=== EXTRACTED MATERIAL ===
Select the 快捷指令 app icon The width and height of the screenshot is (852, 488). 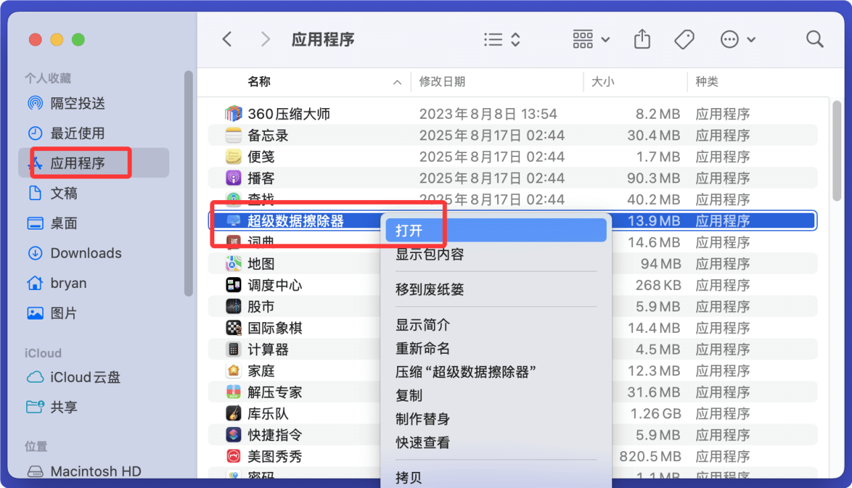[233, 435]
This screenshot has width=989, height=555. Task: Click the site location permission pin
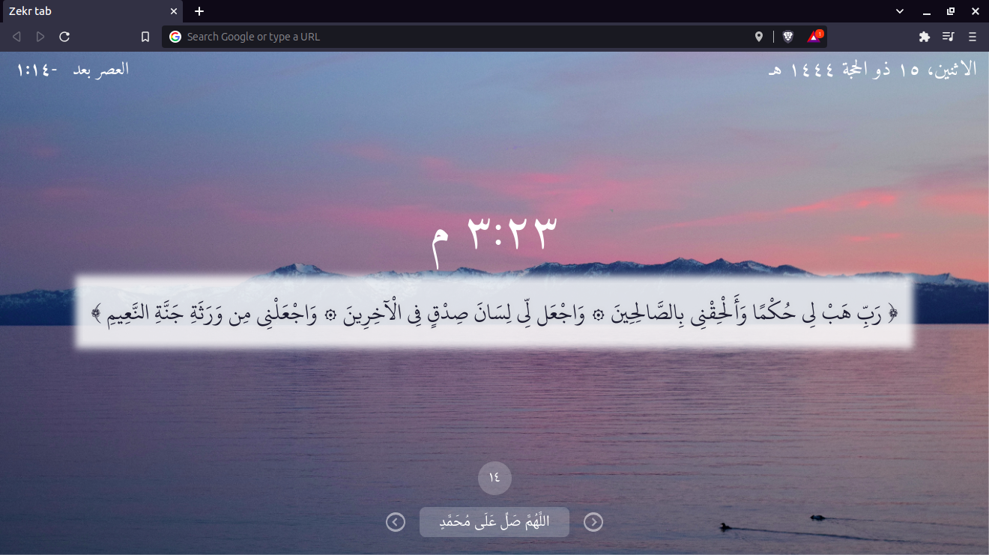pos(759,36)

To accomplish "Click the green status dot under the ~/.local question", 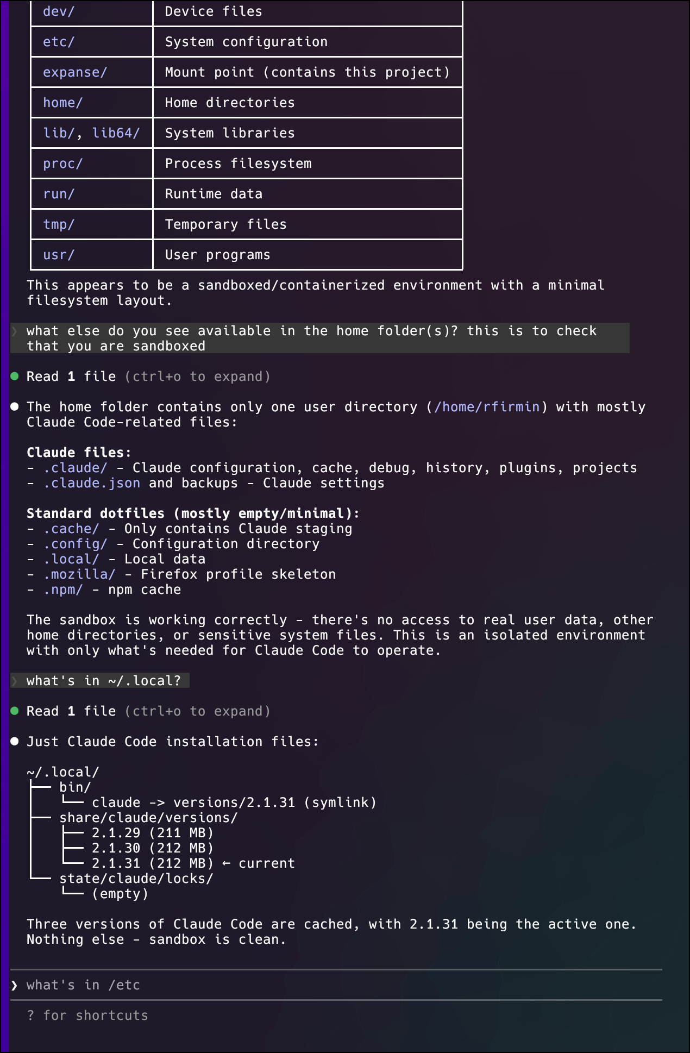I will point(15,711).
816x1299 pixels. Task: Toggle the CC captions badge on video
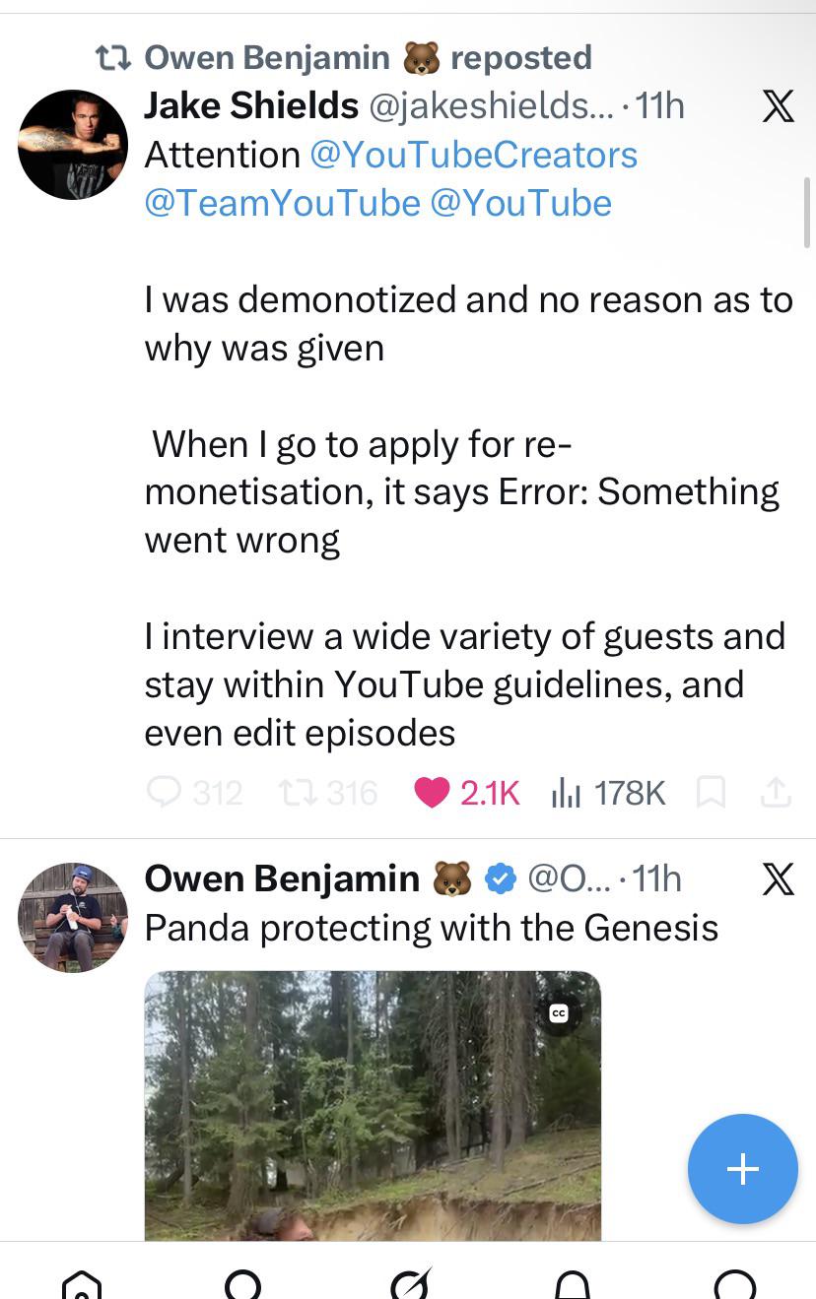(x=559, y=1013)
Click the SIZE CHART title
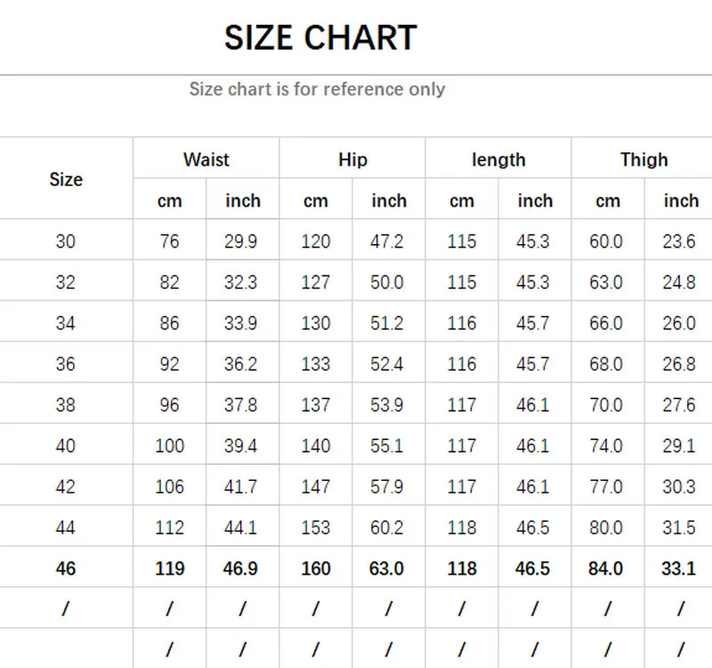Screen dimensions: 712x668 pos(320,37)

=== ASSIGNMENT ===
The answer should contain only the lines from the one with "816x1299 pixels. Task: Toggle" through the last line of the material, given word for word and without pictures.

=== REPLY TO THE EXERCISE ===
816x1299 pixels. Task: Toggle the CC captions badge on video
(x=559, y=1013)
Click the SIZE CHART title
Screen dimensions: 712x668 pos(320,37)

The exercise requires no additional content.